“Tagging Speech Data” -
Constraint Grammar Analysis of Spoken Portuguese
Eckhard Bick e-mail: firstname.lastname@example.org web-site: http://visl.hum.ou.dk/
The paper discusses the automatic grammatical analysis of spoken language data for Portuguese. A Constraint Grammar based tagger/parser for written Portuguese (Bick 1996 and 1997) was used as a point of departure and run on transcribed portions of a Brazilian urban speech corpus, NURC (“Norma Lingüística Urbana Culta, e.g. Castilho et.al., 1989 and 1993). Quantitative evaluation of tagging results showed a stable performance (error rates under 1%) for both written and speech data, while the 2-3% syntactic error rate of the original text parser deteriorated considerably when the same rules were applied to preprocessed speech data (8-9% error rate). However, by introducing additional rules and by disambiguating pauses (in-utterance) and breaks (inter-utterance), error rates could be brought down to 4-5%, suggesting the applicability of the CG appoach to (transcribed) speech data.

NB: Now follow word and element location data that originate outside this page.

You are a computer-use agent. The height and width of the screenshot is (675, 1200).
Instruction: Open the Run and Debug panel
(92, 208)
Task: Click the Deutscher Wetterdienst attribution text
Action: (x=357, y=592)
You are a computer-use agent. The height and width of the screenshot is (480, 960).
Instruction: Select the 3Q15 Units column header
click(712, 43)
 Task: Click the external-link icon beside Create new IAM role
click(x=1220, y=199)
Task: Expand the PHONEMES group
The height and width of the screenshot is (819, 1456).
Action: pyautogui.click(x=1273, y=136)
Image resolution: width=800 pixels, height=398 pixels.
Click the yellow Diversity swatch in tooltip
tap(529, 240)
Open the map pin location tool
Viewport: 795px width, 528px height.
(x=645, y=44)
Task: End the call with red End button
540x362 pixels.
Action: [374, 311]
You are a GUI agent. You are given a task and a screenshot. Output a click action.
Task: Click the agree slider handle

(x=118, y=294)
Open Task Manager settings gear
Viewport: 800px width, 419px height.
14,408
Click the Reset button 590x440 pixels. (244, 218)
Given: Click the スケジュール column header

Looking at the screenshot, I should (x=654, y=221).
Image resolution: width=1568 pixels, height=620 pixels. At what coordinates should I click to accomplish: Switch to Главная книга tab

The paper raises the question whether automatic grammatical parsers designed for written language input can be made to handle transcribed spoken language data. A Constraint Grammar based tagger/parser for written Portuguese (Bick 1996 and 1997) was used as a point of departure and run on transcribed portions of a Brazilian urban speech corpus, NURC (“Norma Lingüística Urbana Culta, e.g. Castilho et.al., 1989 and 1993). By designing a transcription specific preprocessor as well as by adding new rules and modifying old ones, the original system was to be adapted so as to handle both spoken and written language input.
Constraint Grammar (CG) as both a disambiguation based parsing technique and a notationally flat dependency grammar was introduced by Fred Karlsson (Karlsson et. al.
1995) and has been applied to a variety of languages, including - besides English - Swedish
(Birn 1998), Norwegian (Hagen et. al. 1998) and Portuguese (Bick 1996). CG rules are disambiguation rules and syntactic mapping rules that are applied to morphologically analysed (but still ambiguous) text, differing from probabilistic Hidden Markov Model analysers both in their primarily linguistic nature and their wide scope of context conditions, the context window usually being an entire sentence, not only immediately neighbouring words. A typical (simplified) rule for English would for example discard a direct object reading in favour of a subject reading, if there is no transitive verb to the left, and the next word to the right is a finite verb:
REMOVE (@OBJ) (0 @SUBJ) (1 C VFIN) (NOT *-1 <vt>)
It is this kind of wide context rule one would expect - when moving from written language to speech data input - to be affected by the speech specific lack of punctuation and clear sentence boundaries.
2. The point of departure
The original Portuguese parser yields correctness rates (defined as recall percentages at near 100% disambiguation) - on unrestricted unknown text - of over 99% for morphology/PoS and 97-98% for syntax (Bick, 1997:2), a performance which makes the system suitable for applications like unsupervised parsing, corpus searches, interactive grammar teaching and - experimental - MT (cf. test site at http://visl.hum.ou.dk/), which have so far all been aimed exclusively at written language. While the morphological/PoS tagger module proved quite robust in test runs on spoken language data (with a success rate of around 99% even without additional rules), syntactic analysis fared somewhat worse, with an initial correctness rate of 91-92% for the - rule-wise - unmodified system.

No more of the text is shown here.